_ASSIGNMENT_.
Every line below from the one containing "Task: Click the Executing status text" through the one containing "Task: Click the www.tumubang.net" must be transcribed exactly. Omit all lines outside that stretch.

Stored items
_____

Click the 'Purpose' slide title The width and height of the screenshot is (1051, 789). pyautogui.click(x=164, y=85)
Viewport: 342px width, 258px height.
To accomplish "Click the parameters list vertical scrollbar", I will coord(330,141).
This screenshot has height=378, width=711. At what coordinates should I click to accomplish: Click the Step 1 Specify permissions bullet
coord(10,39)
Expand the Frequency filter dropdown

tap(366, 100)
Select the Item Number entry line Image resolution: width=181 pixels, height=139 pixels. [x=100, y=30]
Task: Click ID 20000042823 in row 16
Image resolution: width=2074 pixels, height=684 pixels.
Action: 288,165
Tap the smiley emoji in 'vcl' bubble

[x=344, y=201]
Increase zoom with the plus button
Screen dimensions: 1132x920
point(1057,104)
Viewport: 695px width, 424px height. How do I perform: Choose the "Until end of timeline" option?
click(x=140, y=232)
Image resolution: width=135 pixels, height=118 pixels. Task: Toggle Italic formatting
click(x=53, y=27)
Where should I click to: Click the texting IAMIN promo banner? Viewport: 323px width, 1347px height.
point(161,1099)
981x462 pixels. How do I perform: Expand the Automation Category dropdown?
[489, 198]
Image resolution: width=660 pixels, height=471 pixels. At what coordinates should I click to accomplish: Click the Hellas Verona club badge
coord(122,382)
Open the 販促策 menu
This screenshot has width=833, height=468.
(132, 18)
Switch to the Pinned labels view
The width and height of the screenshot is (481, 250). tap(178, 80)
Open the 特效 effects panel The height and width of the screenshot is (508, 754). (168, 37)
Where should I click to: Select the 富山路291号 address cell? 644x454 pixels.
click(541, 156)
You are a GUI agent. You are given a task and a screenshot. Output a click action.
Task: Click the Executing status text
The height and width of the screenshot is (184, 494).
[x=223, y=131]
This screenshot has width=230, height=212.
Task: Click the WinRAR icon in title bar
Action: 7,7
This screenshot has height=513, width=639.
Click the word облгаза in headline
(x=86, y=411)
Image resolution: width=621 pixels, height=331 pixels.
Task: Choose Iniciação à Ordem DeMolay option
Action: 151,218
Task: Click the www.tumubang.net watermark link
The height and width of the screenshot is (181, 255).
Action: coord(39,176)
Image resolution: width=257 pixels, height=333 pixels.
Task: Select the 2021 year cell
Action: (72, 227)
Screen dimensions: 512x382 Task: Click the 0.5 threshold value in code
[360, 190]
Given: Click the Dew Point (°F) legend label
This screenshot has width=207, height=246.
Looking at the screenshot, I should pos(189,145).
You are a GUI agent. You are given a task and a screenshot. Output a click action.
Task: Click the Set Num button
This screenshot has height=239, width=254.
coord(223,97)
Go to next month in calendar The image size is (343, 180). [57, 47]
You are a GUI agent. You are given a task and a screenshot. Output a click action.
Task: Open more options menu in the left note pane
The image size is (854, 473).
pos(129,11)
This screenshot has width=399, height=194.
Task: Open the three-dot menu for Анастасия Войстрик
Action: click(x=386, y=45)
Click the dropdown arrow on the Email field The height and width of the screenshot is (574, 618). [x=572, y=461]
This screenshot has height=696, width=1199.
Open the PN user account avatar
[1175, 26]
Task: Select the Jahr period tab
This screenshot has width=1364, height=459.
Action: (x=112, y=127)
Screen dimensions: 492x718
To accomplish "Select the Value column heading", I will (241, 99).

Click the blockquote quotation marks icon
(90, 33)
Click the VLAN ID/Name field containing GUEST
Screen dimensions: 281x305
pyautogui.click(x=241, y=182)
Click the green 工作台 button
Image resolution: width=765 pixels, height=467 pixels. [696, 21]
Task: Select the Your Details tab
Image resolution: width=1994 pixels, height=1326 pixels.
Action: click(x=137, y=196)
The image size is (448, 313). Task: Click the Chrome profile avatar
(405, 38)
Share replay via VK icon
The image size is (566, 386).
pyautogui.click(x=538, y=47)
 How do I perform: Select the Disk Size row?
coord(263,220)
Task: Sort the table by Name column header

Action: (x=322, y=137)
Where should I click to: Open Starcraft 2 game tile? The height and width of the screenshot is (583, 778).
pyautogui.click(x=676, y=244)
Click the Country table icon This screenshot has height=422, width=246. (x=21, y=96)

_____

_OUTPUT_.
Task: Click the Executing status text
The height and width of the screenshot is (184, 494).
[x=223, y=131]
This screenshot has width=230, height=212.
Task: Click the WinRAR icon in title bar
Action: 7,7
This screenshot has height=513, width=639.
Click the word облгаза in headline
(x=86, y=411)
Image resolution: width=621 pixels, height=331 pixels.
Task: Choose Iniciação à Ordem DeMolay option
Action: 151,218
Task: Click the www.tumubang.net watermark link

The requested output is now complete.